ABSTRACT
Objective: to evaluate the effects of increasing pressures on the cutaneous blood flow in the skin of pigs.
Methods: we conducted an experimental study in pigs submitted to subcutaneous magnetic implants (n=30). After healing, were applied external magnets with varying magnetic forces to the skin, generating compression. We evaluated the cutaneous circulation of the skin under compression by the Laser Speckle Contrast Imaging (LSCI) technique. We measured the depth of the implants by ultrasonography, and applied computational simulations to the calculation of the different pressure values, considering the different distances between implants and external magnets.
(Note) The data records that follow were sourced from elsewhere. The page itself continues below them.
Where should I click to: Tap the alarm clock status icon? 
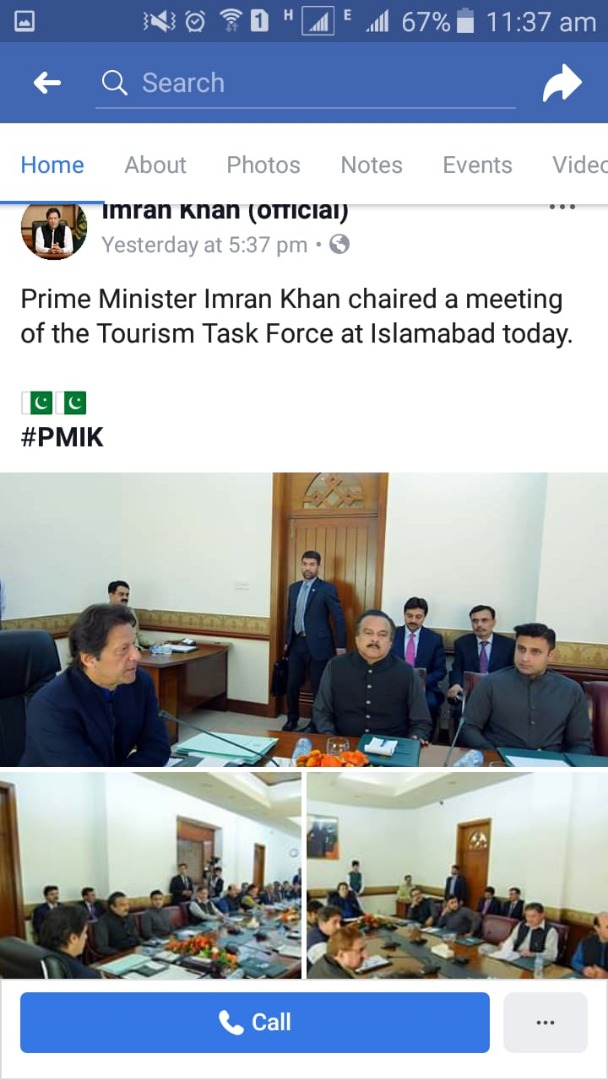click(x=196, y=23)
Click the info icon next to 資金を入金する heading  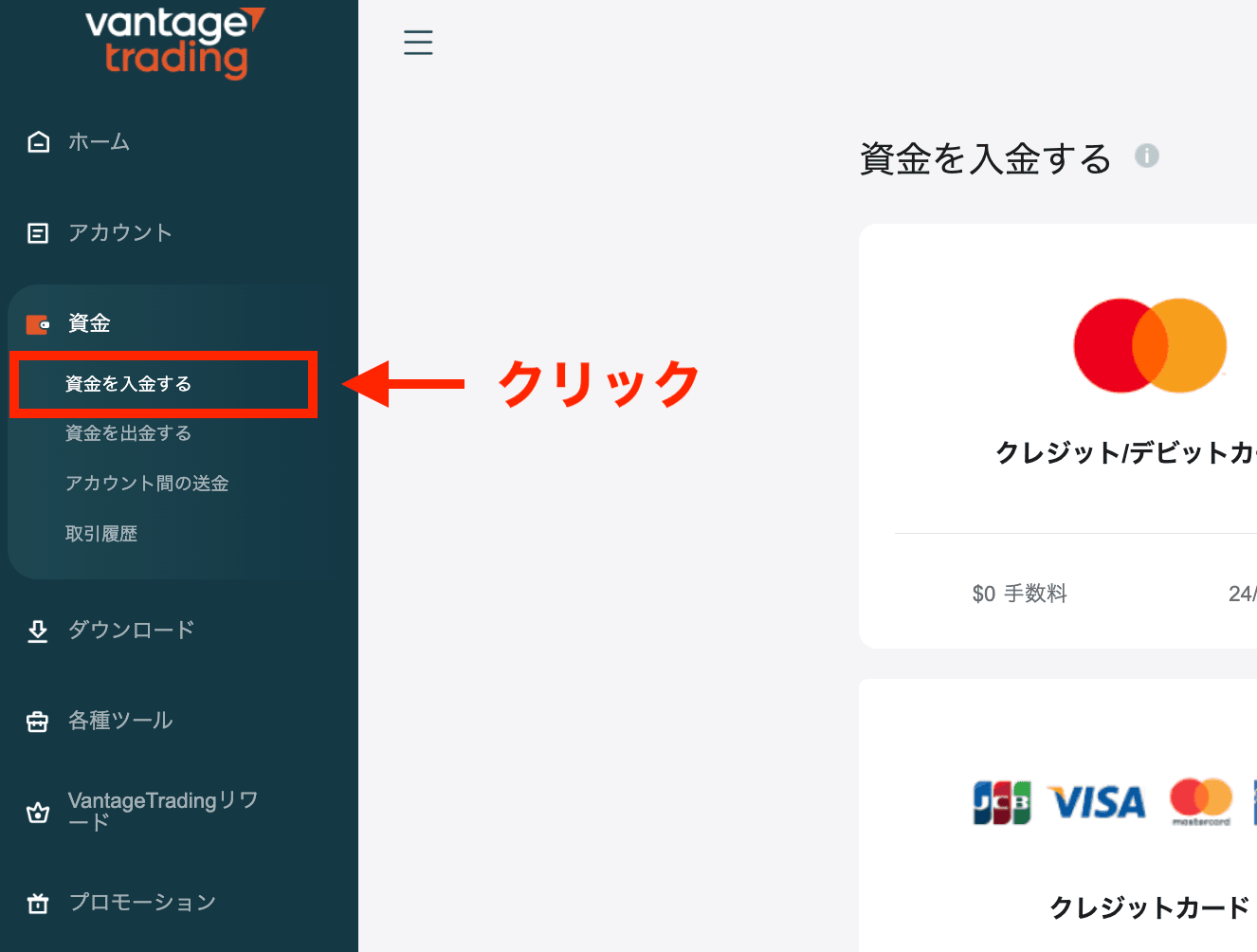point(1147,156)
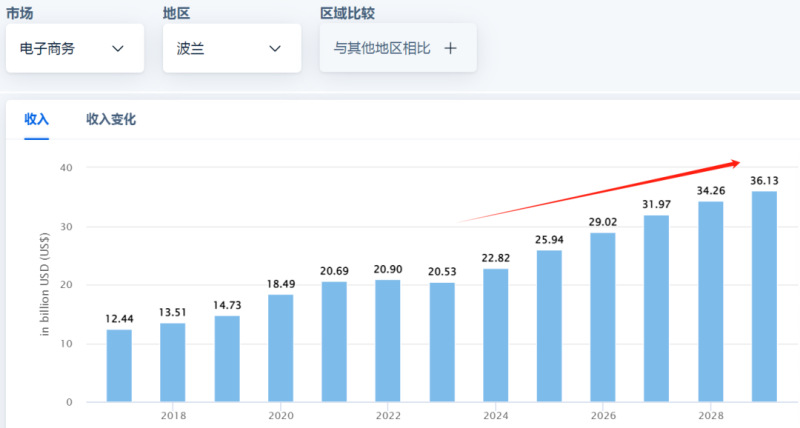Open the 电子商务 market dropdown
This screenshot has height=428, width=800.
74,48
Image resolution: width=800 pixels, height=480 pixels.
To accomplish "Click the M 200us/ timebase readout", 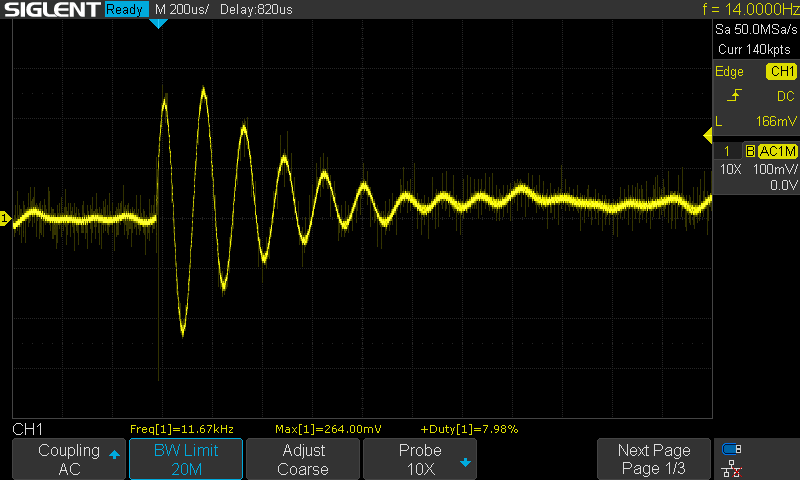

Results: nineteen implants presented complications. The remaining 11 were submitted to different magnetic compression forces and perfusion analysis. Two linear regression models showed an inverse correlation between exerted pressure and cutaneous perfusion, with significant variation, mainly in the initial pressure increases, of up to 20mmHg.
Conclusion: The main reduction in cutaneous blood flow resulted from initial increases of up to 20 mmHg. The results suggest that tissue ischemia can occur even in low-pressure regimes, which could contribute to the appearance of skin lesions, particularly ulcers related to medical devices.
Keywords: Pressure Ulcer; Skin; Microcirculation; Regional Blood Flow; Models, Animal; Swine
RESUMO
Objetivo: avaliar os efeitos de pressões crescentes exercidas sobre a pele de porcos no fluxo sanguíneo cutâneo.
Métodos: estudo experimental em porcos submetidos a implantes magnéticos subcutâneos (n=30). Após a cicatrização, foram aplicados sobre a pele, ímãs externos com forças magnéticas variadas, gerando compressão. A circulação cutânea da pele submetida à compressão foi avaliada pela técnica Laser Speckle Contrast Imaging (LSCI). A profundidade dos implantes foi medida por ultrassonografia, e simulações computacionais foram aplicadas para o cálculo dos diferentes valores de pressão, considerando-se as variadas distâncias entre implantes e ímãs externos.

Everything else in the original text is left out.